Every so often, I have an experience which reminds me that I might not really understand all of the things I think I understand. There are words and terms we all see frequently, sometimes use, but may not comprehend completely. Case in point is the conversation I recently had with a client who was understandably upset over having lost his valuable and irreplaceable data when a hard disk suddenly crashed without warning.

My client is a smart fellow, albeit not quick enough to back up his data, and he had read the technical specifications for his computer’s hardware. Manufacturers often publish a Mean Time Between Failures (MTBF) number, and my client knew that the number for his hard disk was 300,000 hours, which to him meant he did not need to bother backing up his data because he thought the manufacturer had promised his hard disk was guaranteed not to fail for 34 years.

Venting his frustration, the fellow peppered me with several questions: “Why did the manufacturer publish a MTBF of 300,000 hours? Why did it fail after only 20,000 hours (three years)?”

A common misconception, and one I mistakenly believed, is that MTBF was an educated guess of a component’s useful life. What I think I understand now is that MTBF is a number not applied to individual units but to an entire factory production run of many units. For example, when a factory manufacturers a million hard disks, MTBF is the sum of the lengths of the “operational periods” divided by the number of failures observed in spot tests.

Operational periods? I just learned the technical term for that is Mean Time to Failure (MTTF), and that seems to be a number hard disk manufacturers don’t want to divulge to the public. This creates a bizarre situation where manufacturers can declare a certain model of hard disk has an MTBF of a million hours (115 years) when everyone knows it would be a miracle if any hard disk lasts that long.
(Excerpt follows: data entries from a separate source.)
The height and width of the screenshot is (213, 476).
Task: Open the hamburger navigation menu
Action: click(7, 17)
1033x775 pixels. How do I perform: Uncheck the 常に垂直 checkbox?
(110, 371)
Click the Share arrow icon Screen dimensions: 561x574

The secret MTTF number is probably only 5–7 years.

In reality, MTBF is only useful in comparing the differences in one model of an item versus another. A high MTBF number on a hard disk means the engineering design and materials are good while the factory manufacturing the disks also achieved a high level of quality control.
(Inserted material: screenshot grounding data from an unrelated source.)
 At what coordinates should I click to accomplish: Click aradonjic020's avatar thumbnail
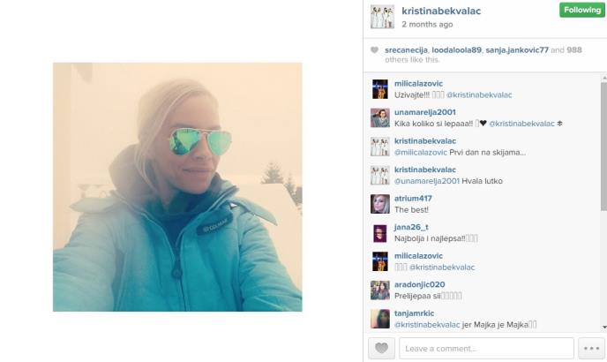[x=380, y=290]
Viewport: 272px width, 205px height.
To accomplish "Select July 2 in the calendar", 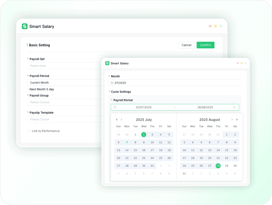I will 144,134.

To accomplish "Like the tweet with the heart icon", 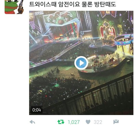I will [x=88, y=122].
It came as a surprise to me to learn that MTBF numbers are not particularly valuable in predicting when a specific model or device might fail.

The cold, hard fact is that over a period of years, the failure rate for all computer hard drives is darn near 100 percent. Eventually they almost all stop working, so please back up your important data.

Charles Miller is a freelance computer consultant, a frequent visitor to San Miguel since 1981, and now practically a full-time resident. He may be contacted at 044 415 101 8528 or email FAQ8 (at)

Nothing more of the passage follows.